Year-End Reflections

The year is over and I’d like to look back to reflect on each subject. This is more for me, but I hope it encourages you to reflect upon your year.

Reading: This year, in reading, I made a concerted effort to include much more nonfiction in the texts we read. We likely approached the magic 50%-50% level in our nonfiction-fiction balance during lessons. Yet, when students selected their own independent reading books, fiction remained king. I’ve been wondering what I can do to increase students’ nonfiction interest. Maybe do more book-talks from that section? Maybe show some nonfiction books I’ve been reading? Or maybe I just had a group that loved stories, and that’s okay. I was satisfied by the time and choice I allowed students. I developed my best conferring form yet, though I still think I will tweak it a bit for next year.

Pointing records for text and elements
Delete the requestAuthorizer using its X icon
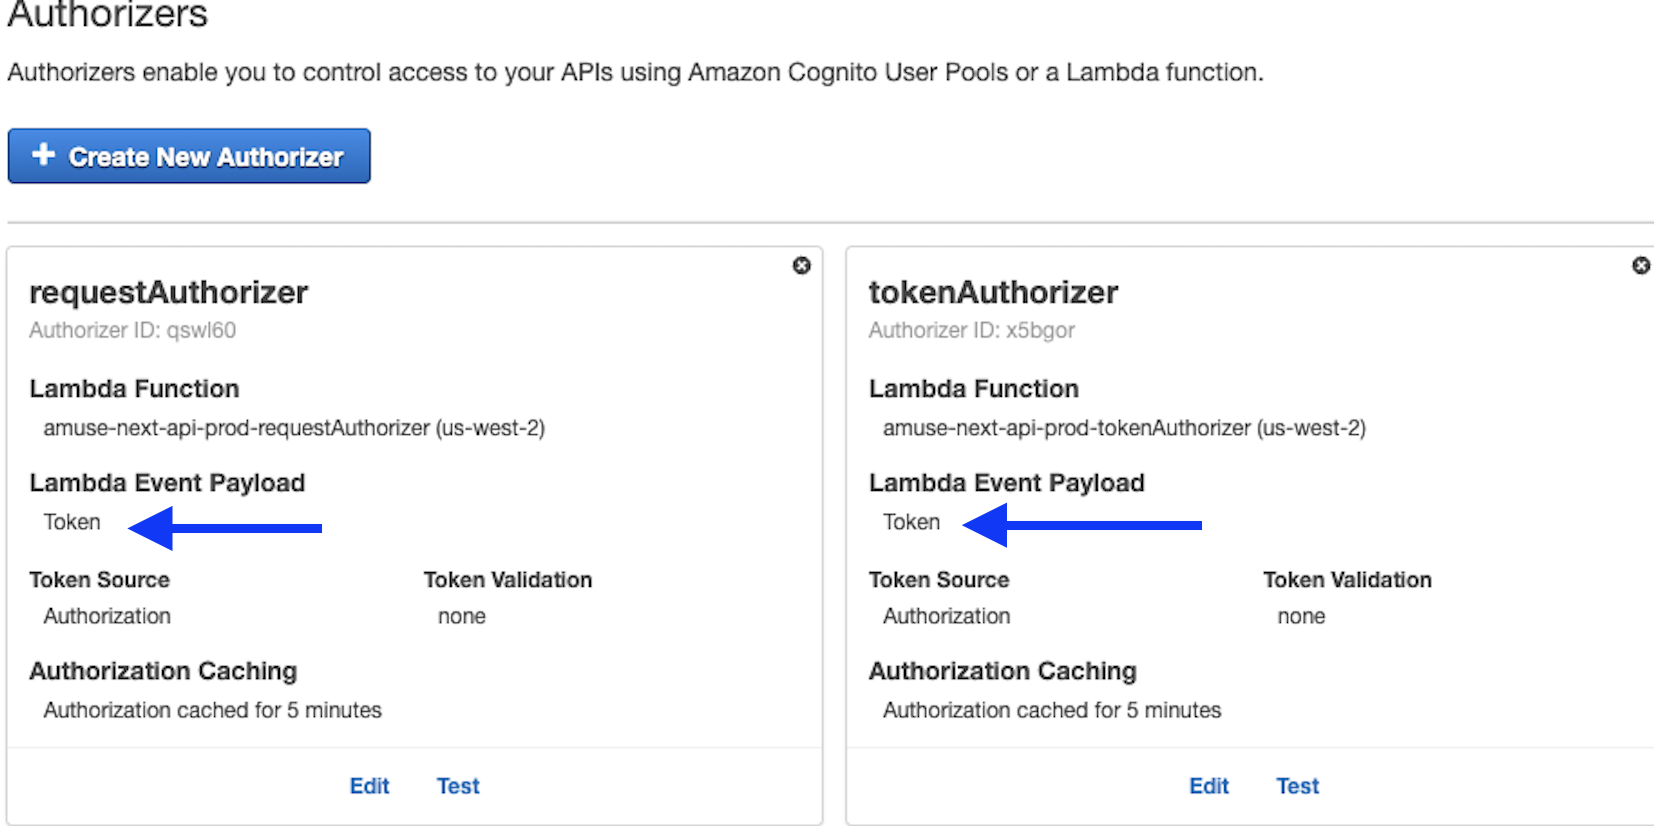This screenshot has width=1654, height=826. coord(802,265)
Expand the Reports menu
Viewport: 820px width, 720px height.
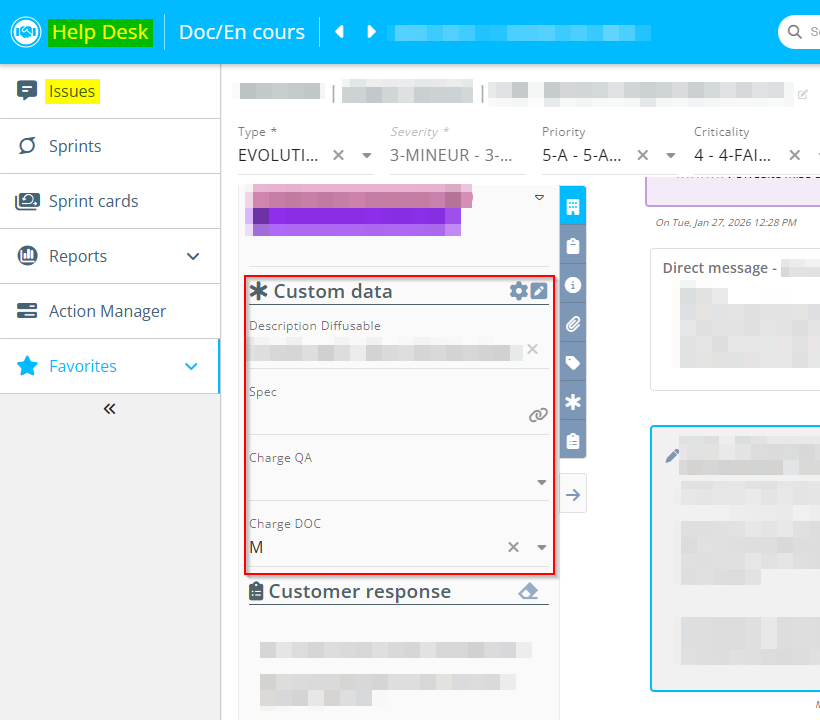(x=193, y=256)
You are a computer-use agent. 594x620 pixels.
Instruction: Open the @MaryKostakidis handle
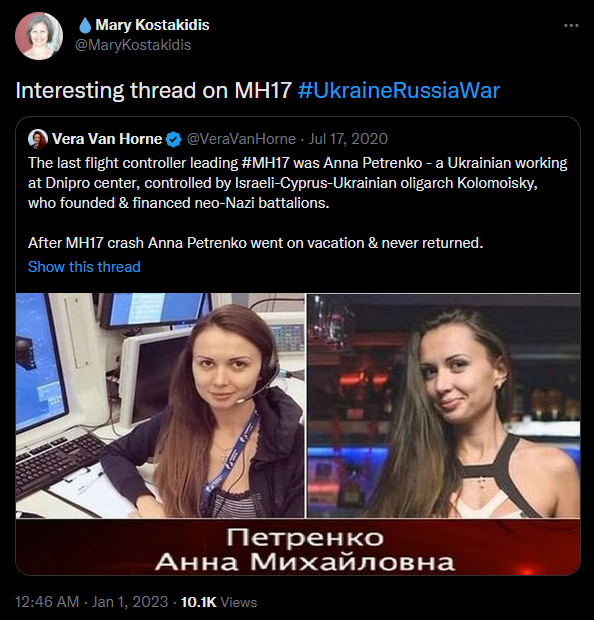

— Exercise prompt —
Write the next part of the year-end reflections on each school subject, picking up right after the last sentence shown. The material above isn't needed for this.

— Answer for the task —
Writing: I could teach writing all day, every day, and I still would have lessons that I didn’t complete. I can quickly come up with a dozen lessons which would have benefitted my writers, but we ran out of days. This is inevitable. I don’t think I’ll ever be satisfied. My group made amazing gains, but there was so much more we needed. Next year, I want to increase the emphasis I place on the different modes of writing – narrative, informational, and persuasive. I hope to show students how the traits of writing connect across all three modes.

Math: My math instruction improved greatly this year as I made videos to flip portions of our math class. Students who demonstrated a basic knowledge of the day’s math concept were allowed to watch a video to further their learning, work independently, and then meet with me to extend their learning. This really benefitted my high-ability math students, who were able to work at their own pace. Now that many of these videos are done, I will be switching to do a different pilot program. Yikes! Lots of new videos on the way…

Science: It would be great if I could hold a science class every day, but time and testing don’t allow this. However, I did a pretty good job with our limited time. Some science content was integrated into our writing block, including a research project about animal adaptations. Other science units based on experiments and the design process were condensed in special weeks the students really enjoyed. Next year, I would like to use some of these experiments and engineering tasks as springboards into informational writing, which I feel is the hardest writing mode to teach.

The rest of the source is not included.